Number of allocations
There are many reasons to allocate memory and while we want to keep the number down, lots of factors of course needs to be taken into account.
In the list below you’ll see that clearly we had some mistake in 7.52.0 and perhaps some more versions, as it did over 32,000 allocations. The situation was fixed in or before 7.58.0 and I haven’t bothered to go back to check exactly what it was.
7.52.0 32883
7.58.0 82
7.59.0 82
7.60.0 82
7.61.0 82
7.62.0 86
7.63.0 87
7.64.0 87
7.65.0 82
7.66.0 101
7.67.0 107
7.68.0 111
7.69.0 113
7.70.0 113
7.71.0 99
7.72.0 99
7.73.0 96
7.74.0 96
Current git: 96 allocations.
We do more allocations than some years back, but I think it is still within a reasonable growth.
Peak memory allocations
Here’s some developments to look closer at!
If we start out looking at the oldest versions in my test, we can see that they’re sub 100KB allocated – but we need to take into account the fact that back then we used a fixed 16KB download buffer. In curl 7.54.1 we bumped the default buffer size the curl tool uses to 100K which in the table below is visible in the 7.58.0 allocation.

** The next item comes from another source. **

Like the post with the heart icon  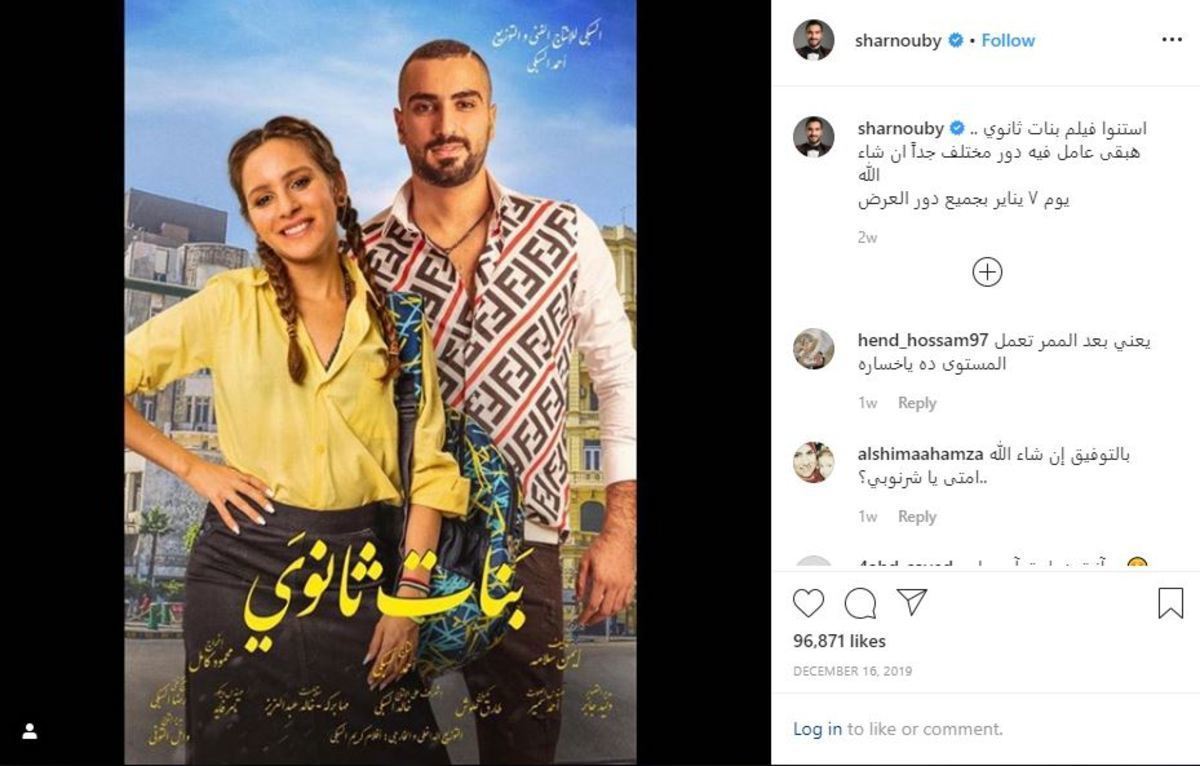click(x=809, y=603)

7.50.0 84473 7.52.0 85329 7.58.0 174243 7.59.0 174315 7.60.0 174339 7.61.0 174531 7.62.0 143886 7.63.0 143928 7.64.0 144128 7.65.0 143152 7.66.0 168188 7.67.0 173365 7.68.0 168575 7.69.0 169167 7.70.0 169303 7.71.0 136573 7.72.0 136765 7.73.0 136875 7.74.0 137043
Current git: 131680 bytes.
The gain in 7.62.0 was mostly the removal of the default allocation of the upload buffer, which isn’t used in this test…

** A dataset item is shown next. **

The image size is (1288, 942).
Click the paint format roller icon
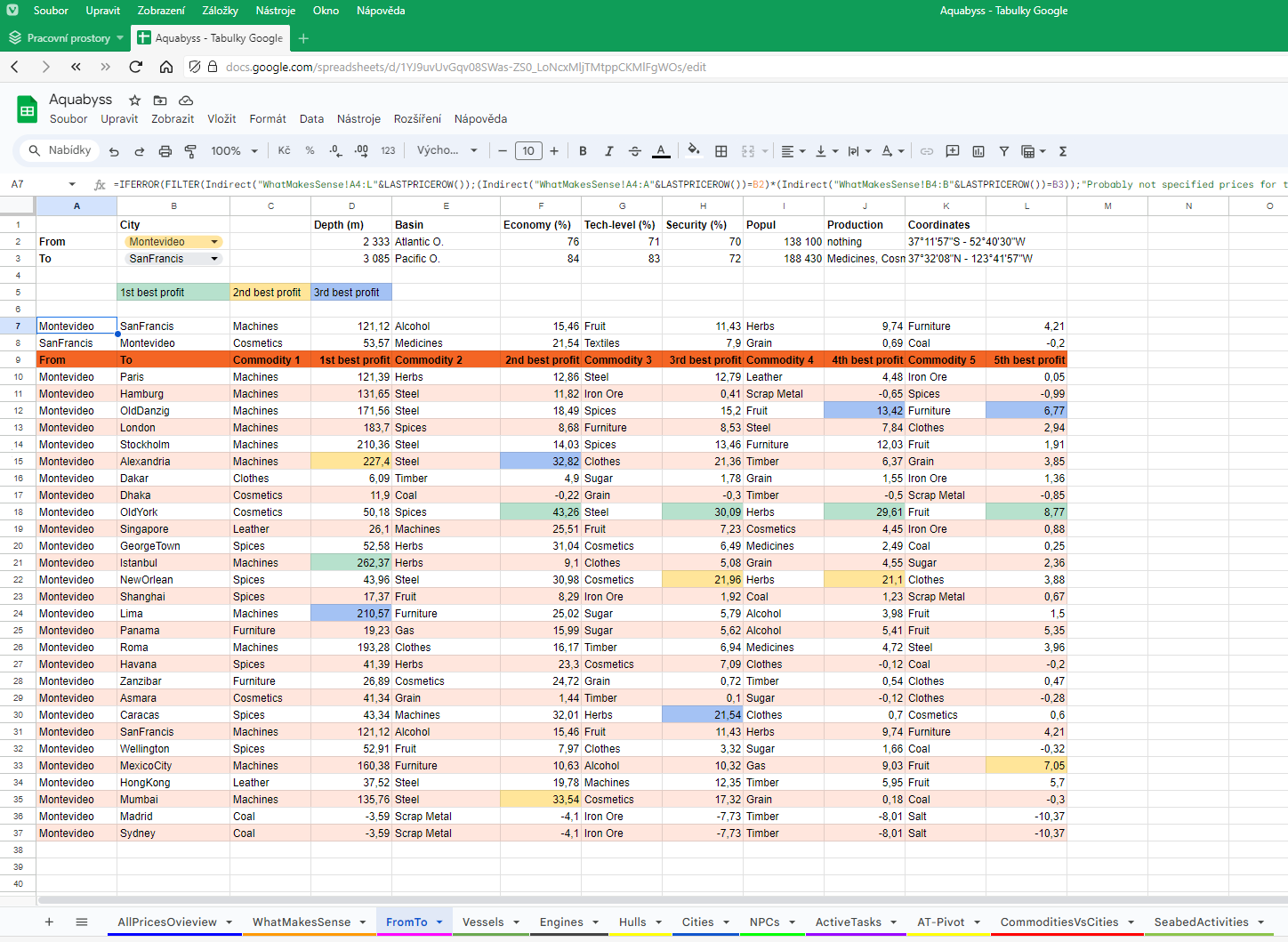click(x=190, y=151)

The current size tells me several things. We’re at a memory consumption level that is probably at its lowest point in the last decade – while at the same time having more features and being better than ever before. If we deduct the download buffer we have 29280 additional bytes allocated. Compare this to 7.50.0 which allocated 68089 bytes on top of the download buffer!
If I change my curl to use the smallest download buffer size allowed by libcurl (1KB) instead of the default 100KB, it ends up peaking at: 30304 bytes. That’s 44% of the memory needed by 7.50.0.

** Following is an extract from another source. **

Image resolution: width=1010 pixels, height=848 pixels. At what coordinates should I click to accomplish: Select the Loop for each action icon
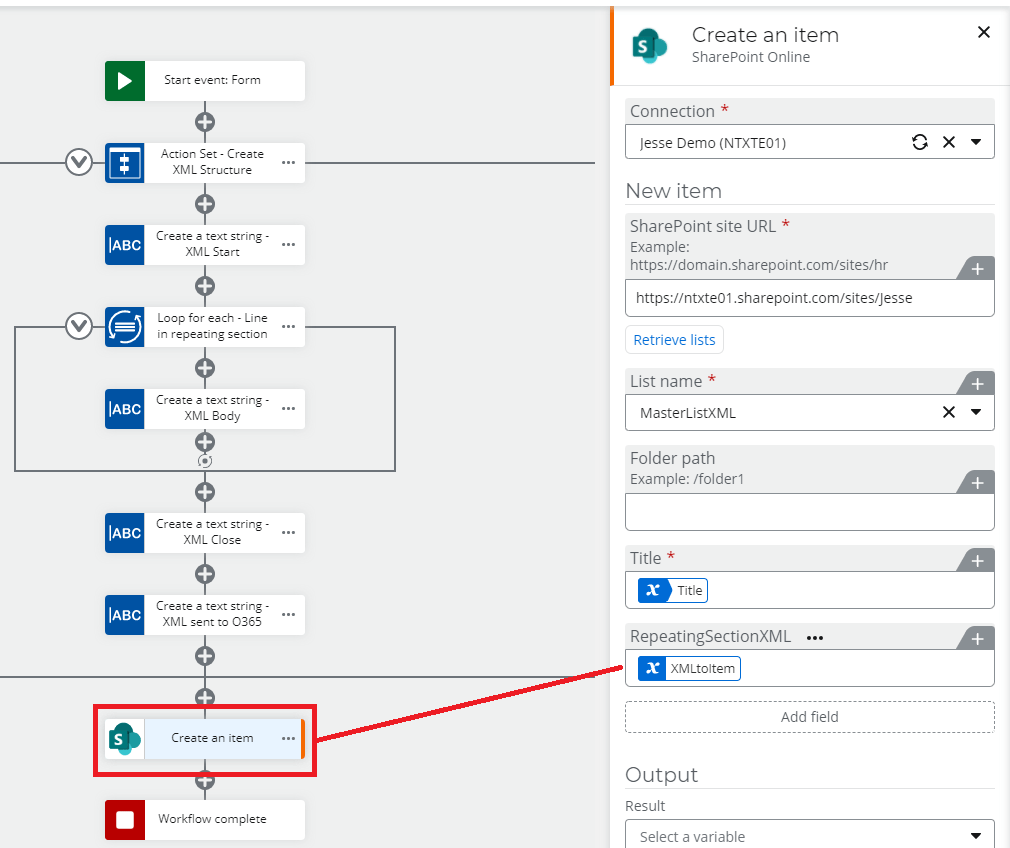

In my opinion, this is very good.
It might also be worth to reiterate that this is with a full featured libcurl build. We can shrink even further if we switch off undesired features or just go tiny-curl.
I hope this goes without saying, but of course all of this work has been done with the API and ABI still intact.
Graphs?
You know I like graphs, but for now I decided this blog post and analysis was enough. I’m going to think about how we can perhaps get this info somehow floated on a more regular and automated way in the future. Not sure it is worth spending a lot of effort on though.
Reproduce
- build curl with the
--enable-debug
option to configure. Don’t use the threaded resolver – I use the c-ares one, because it otherwise breaks the memdebug system. - Run your command line with tracing enabled and then run memanalyze on the log:
#!/bin/sh export CURL_MEMDEBUG=/tmp/curlmem.log ./src/curl -v localhost/512M -o /dev/null ./tests/memanalyze.pl -v /tmp/curlmem.log
To get the struct sizes, just run pahole on the static libcurl lib after the build:
pahole -s lib/.libs/libcurl.a > sizes.txt
Credits
The photo was taken by me, in Siem Reap, Cambodia. “A smaller transport”
Updates
After the initial posting of this article I optimized the structs even further so the numbers have been updated since then to reflect the state of what’s in git a week later.